CARICOM's puzzling secrecy By Rickey Singh


AS Trinidad and Tobago awaits the coming broadcast to the nation by Prime Minister Kamla Persad-Bissessar on new initiatives to curb the epidemic of criminality, I wish to focus on a regional issue of much concern at this time to our Caribbean Community (Caricom):It pertains to the evident secrecy over the official "search'' to select an appropriate candidate for appointment a new Secretary General of Caricom to succeed Edwin Carrington
The 72-year-old Tobago-born Carrington, a former secretary general of the African Caribbean and Pacific (ACP) group of states, retired last year after faithfully serving in that post for 18 years.
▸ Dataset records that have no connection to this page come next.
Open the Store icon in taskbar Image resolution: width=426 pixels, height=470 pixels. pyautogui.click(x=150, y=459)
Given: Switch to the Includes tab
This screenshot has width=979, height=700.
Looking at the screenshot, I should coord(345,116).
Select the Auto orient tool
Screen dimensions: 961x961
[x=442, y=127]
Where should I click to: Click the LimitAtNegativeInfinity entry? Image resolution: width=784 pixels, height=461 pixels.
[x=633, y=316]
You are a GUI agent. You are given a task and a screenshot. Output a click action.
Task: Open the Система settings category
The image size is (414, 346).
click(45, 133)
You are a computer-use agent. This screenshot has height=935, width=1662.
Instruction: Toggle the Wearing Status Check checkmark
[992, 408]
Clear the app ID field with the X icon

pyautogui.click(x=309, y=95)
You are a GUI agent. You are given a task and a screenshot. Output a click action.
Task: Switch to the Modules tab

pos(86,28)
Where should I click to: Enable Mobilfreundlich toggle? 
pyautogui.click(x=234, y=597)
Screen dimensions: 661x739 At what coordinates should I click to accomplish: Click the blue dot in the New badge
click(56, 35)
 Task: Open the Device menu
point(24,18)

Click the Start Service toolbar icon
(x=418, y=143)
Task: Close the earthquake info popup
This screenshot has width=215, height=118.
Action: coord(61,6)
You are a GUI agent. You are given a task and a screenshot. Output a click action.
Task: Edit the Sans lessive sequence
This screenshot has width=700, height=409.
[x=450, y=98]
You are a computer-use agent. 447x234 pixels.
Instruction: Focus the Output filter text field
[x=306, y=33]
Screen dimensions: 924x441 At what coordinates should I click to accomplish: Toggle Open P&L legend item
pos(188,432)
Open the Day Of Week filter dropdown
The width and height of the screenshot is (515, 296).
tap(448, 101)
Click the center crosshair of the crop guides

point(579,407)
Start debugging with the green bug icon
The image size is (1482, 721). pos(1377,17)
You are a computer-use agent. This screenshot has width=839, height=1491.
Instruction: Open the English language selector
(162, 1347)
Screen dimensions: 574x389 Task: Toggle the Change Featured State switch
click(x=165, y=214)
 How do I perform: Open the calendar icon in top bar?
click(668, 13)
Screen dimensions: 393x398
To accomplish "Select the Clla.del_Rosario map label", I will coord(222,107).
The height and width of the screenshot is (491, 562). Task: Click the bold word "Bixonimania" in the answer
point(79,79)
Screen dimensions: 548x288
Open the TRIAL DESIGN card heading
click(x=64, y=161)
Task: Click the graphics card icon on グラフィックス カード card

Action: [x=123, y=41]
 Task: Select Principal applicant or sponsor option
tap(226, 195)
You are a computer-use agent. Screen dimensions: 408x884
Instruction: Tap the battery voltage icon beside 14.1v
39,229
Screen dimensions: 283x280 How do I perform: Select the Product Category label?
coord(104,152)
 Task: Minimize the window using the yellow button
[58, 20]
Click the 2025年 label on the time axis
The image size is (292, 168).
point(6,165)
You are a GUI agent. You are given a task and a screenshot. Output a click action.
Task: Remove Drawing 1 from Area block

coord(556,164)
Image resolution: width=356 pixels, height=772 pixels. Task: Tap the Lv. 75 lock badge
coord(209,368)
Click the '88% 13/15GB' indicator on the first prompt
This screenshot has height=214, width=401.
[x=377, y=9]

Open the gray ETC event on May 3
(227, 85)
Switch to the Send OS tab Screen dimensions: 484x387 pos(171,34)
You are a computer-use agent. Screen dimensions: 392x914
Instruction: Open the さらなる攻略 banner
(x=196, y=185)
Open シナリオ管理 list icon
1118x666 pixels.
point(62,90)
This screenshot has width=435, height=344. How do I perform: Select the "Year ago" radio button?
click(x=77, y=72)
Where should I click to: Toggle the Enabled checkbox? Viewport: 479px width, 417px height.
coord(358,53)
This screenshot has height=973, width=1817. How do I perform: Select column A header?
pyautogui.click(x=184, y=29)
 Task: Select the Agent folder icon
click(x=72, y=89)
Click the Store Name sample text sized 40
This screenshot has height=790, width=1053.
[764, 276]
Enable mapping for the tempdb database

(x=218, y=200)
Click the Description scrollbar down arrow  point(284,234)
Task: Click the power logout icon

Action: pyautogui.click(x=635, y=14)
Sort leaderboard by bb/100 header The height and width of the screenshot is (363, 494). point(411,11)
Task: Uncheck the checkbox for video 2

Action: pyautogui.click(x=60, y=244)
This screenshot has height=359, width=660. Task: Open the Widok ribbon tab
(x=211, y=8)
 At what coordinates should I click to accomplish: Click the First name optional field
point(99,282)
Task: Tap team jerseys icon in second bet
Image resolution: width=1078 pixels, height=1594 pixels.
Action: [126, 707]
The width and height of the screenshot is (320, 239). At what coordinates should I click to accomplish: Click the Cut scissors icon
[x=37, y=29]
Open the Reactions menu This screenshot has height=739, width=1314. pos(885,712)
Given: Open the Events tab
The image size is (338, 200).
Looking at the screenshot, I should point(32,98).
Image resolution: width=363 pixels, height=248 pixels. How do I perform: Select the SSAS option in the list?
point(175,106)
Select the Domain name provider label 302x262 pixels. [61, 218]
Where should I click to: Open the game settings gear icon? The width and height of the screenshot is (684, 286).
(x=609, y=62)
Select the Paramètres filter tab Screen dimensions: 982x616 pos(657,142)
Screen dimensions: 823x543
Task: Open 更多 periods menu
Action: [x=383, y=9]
It is the norm for regional, hemispheric and international organisations, such as the United Nations, Organisation of American States, Commonwealth Secretariat and Pan-American Health Organisation, to indicate efforts to fill vacancies in their top posts and even provide names of nominees, as endorsed by their respective governments.

This is not happening in Caricom where a ten-member search committee, under the chairmanship of Barbados' Foreign Minister Senator Maxine McLean was mandated by Community Heads of Government last August to help in short-listing potential suitable candidates for the post of Secretary General.

The committee was established shortly after Carrington had officially announced on August 4, 2010, his decision to retire last year end after serving as Secretary General for 18 years.

His surprised announcement had followed a special caucus of Heads of Government at last July's Caricom Summit in Montego Bay. But host Prime Minister Bruce Golding, had denied that Carrington may have been provoked into making that decision as a consequence of the nature of the deliberations at the Montego Bay caucus.

Neither information on specific terms of reference to guide the work of the search committee nor qualification criteria required of potential candidates was forthcoming.

Beyond, that is, a bland press announcement which followed a meeting that was scheduled to deal with the broader and very pressing, but elusive issue of improved governance of an almost 34-year-old Caricom.